» **Instructions for the task**: Retype every one of the rows below word for word, and leave the pictures out of your answer.

» **Exercise materials**:
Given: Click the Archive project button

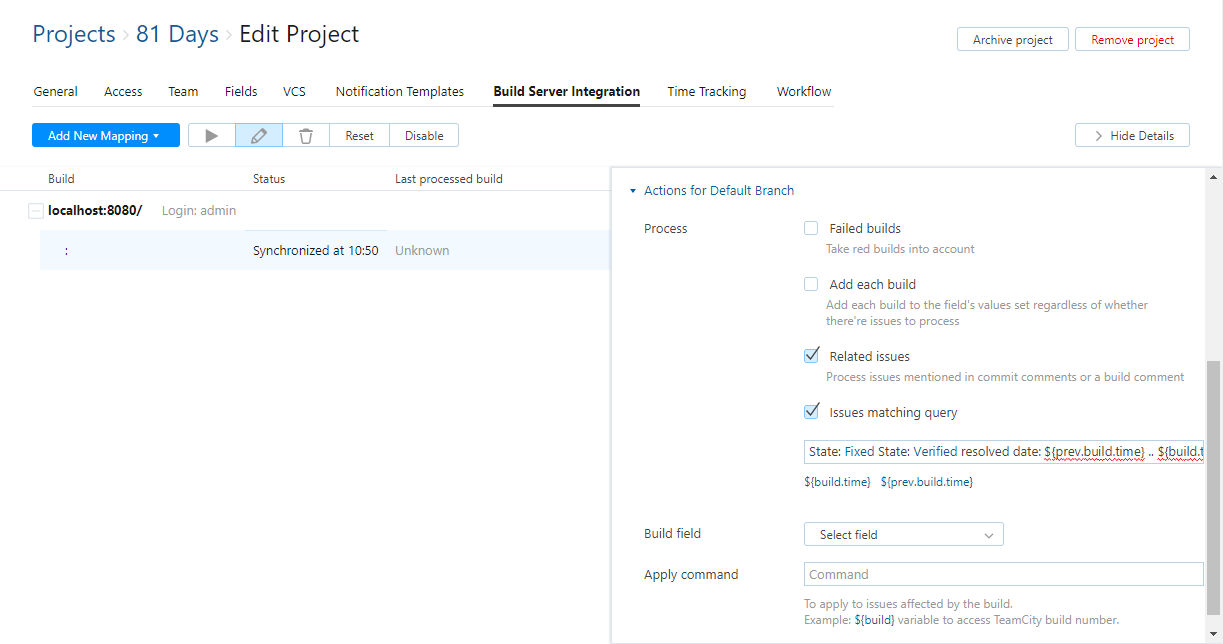Looking at the screenshot, I should (x=1012, y=40).
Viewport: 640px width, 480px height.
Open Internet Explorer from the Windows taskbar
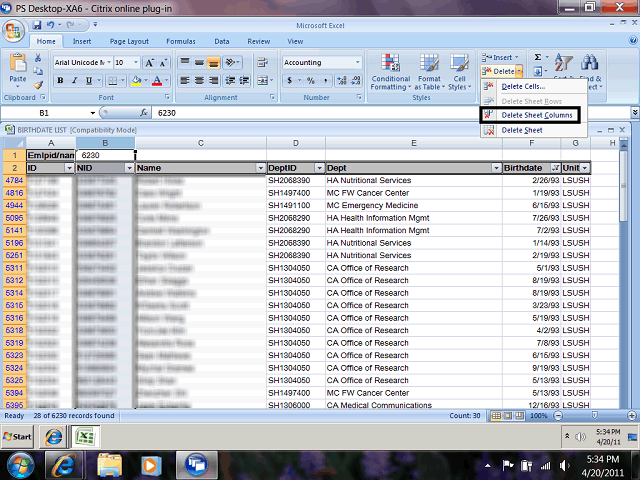tap(67, 463)
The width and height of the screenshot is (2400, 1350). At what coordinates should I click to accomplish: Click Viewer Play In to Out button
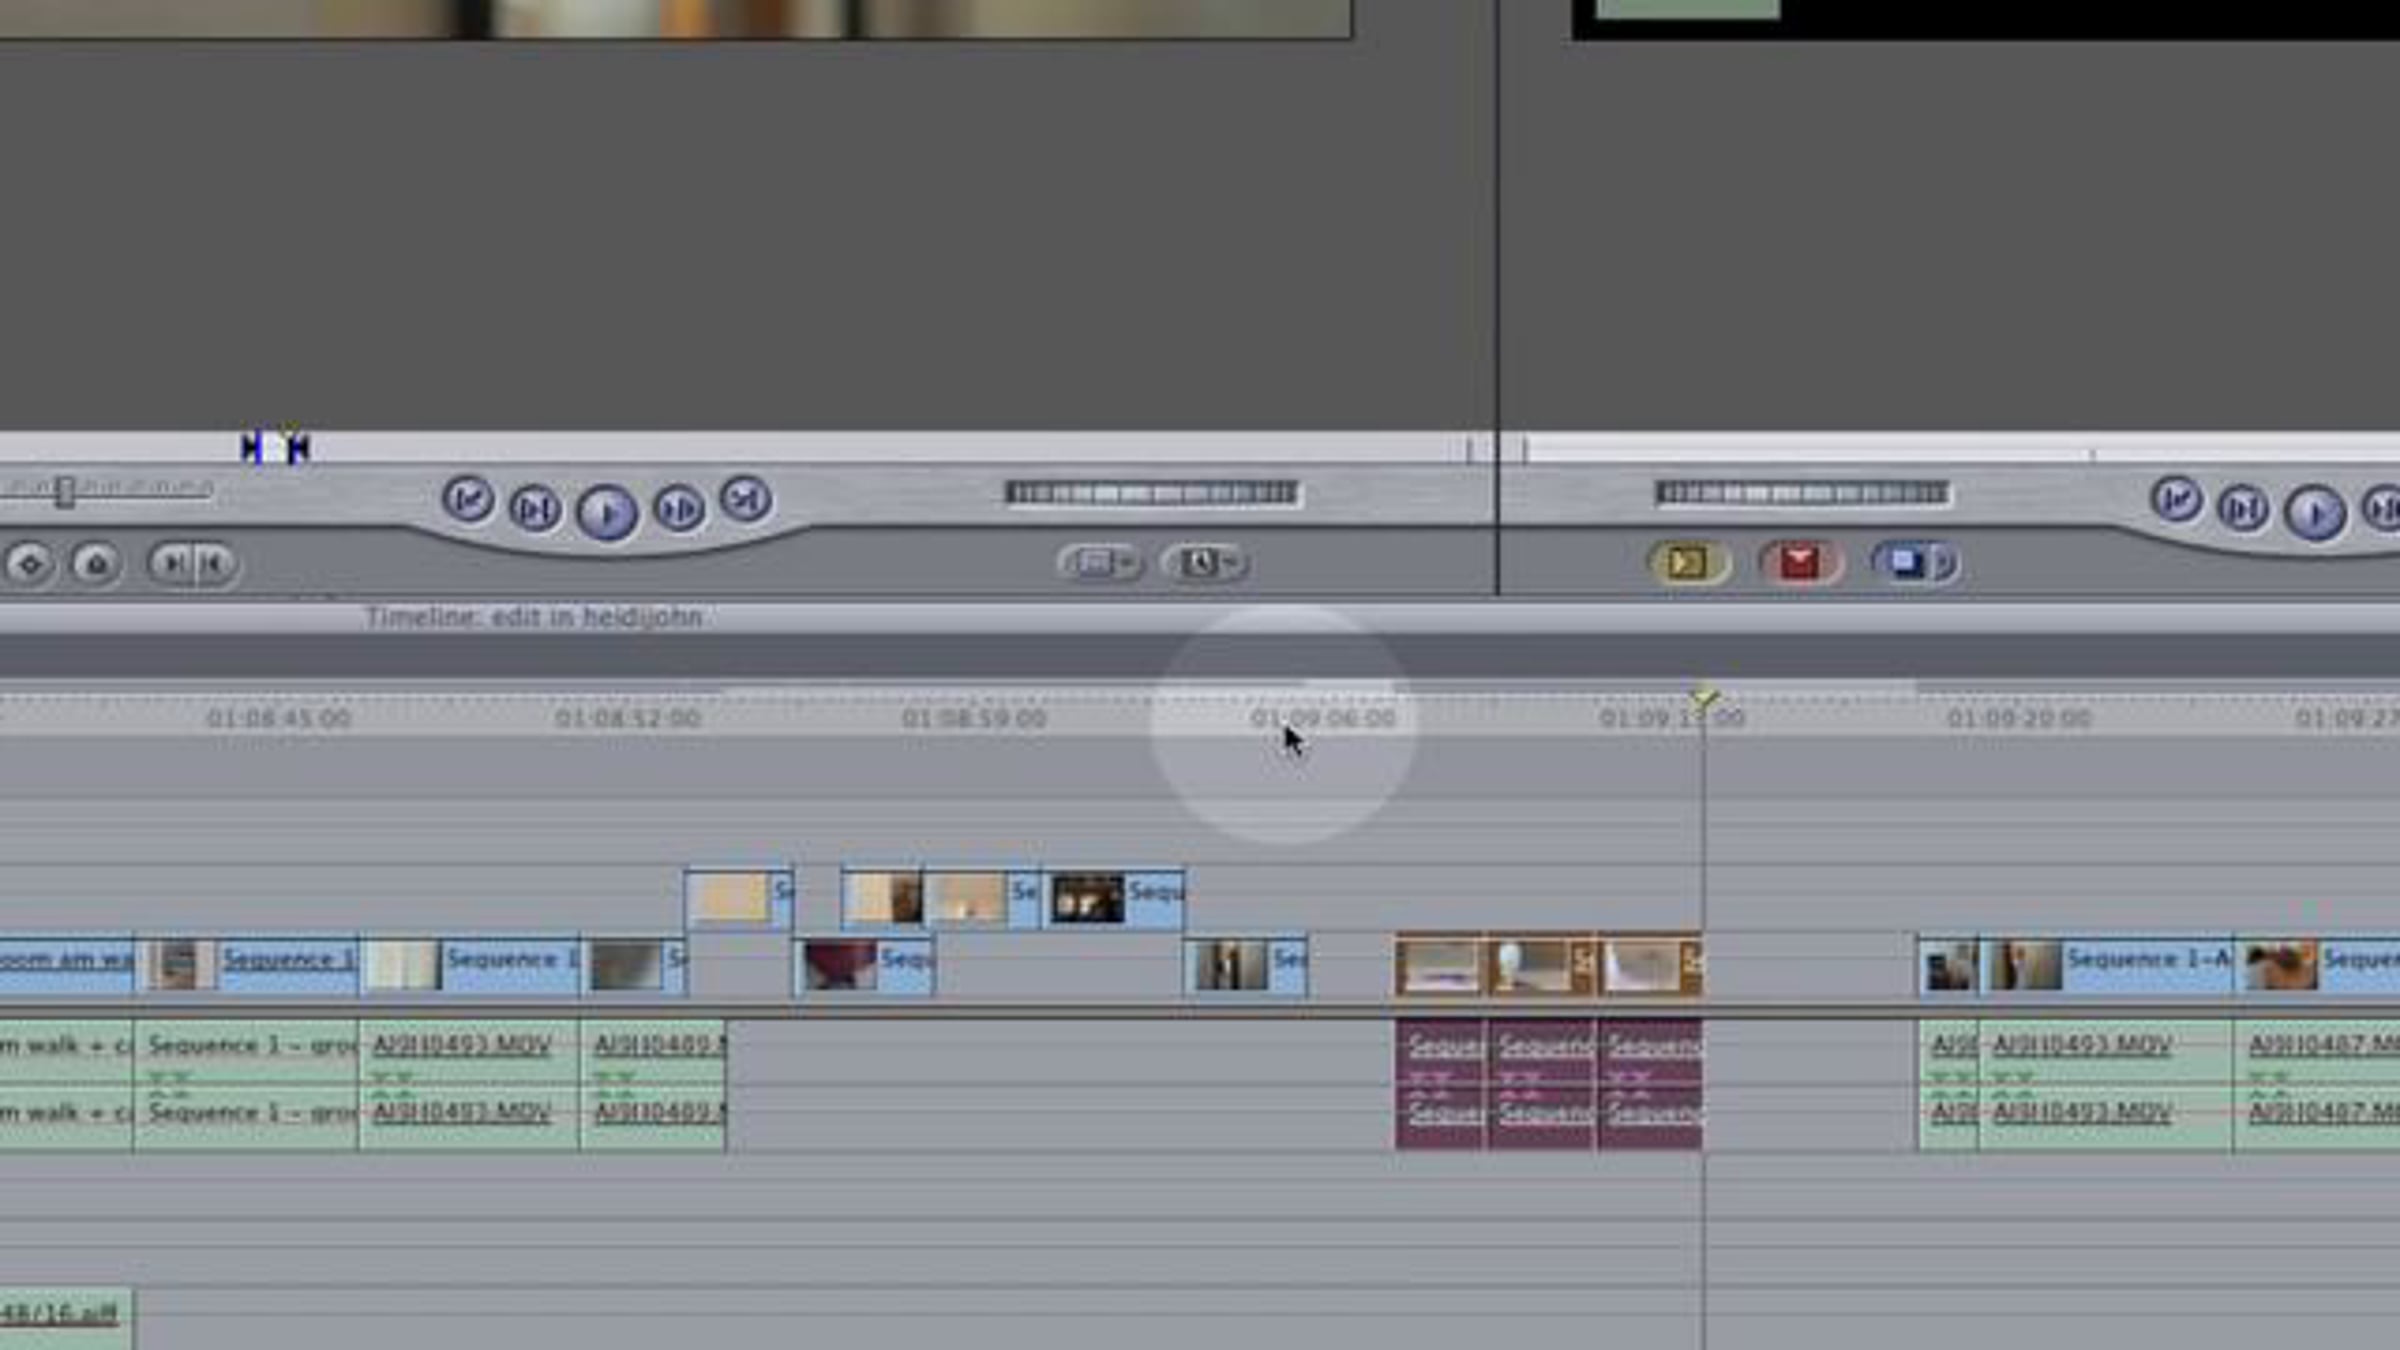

» **The solution**:
Given: Click the Archive project button

Looking at the screenshot, I should (x=1012, y=40).
Viewport: 640px width, 480px height.
Open Internet Explorer from the Windows taskbar
tap(67, 463)
The width and height of the screenshot is (2400, 1350). At what coordinates should I click to accomplish: Click Viewer Play In to Out button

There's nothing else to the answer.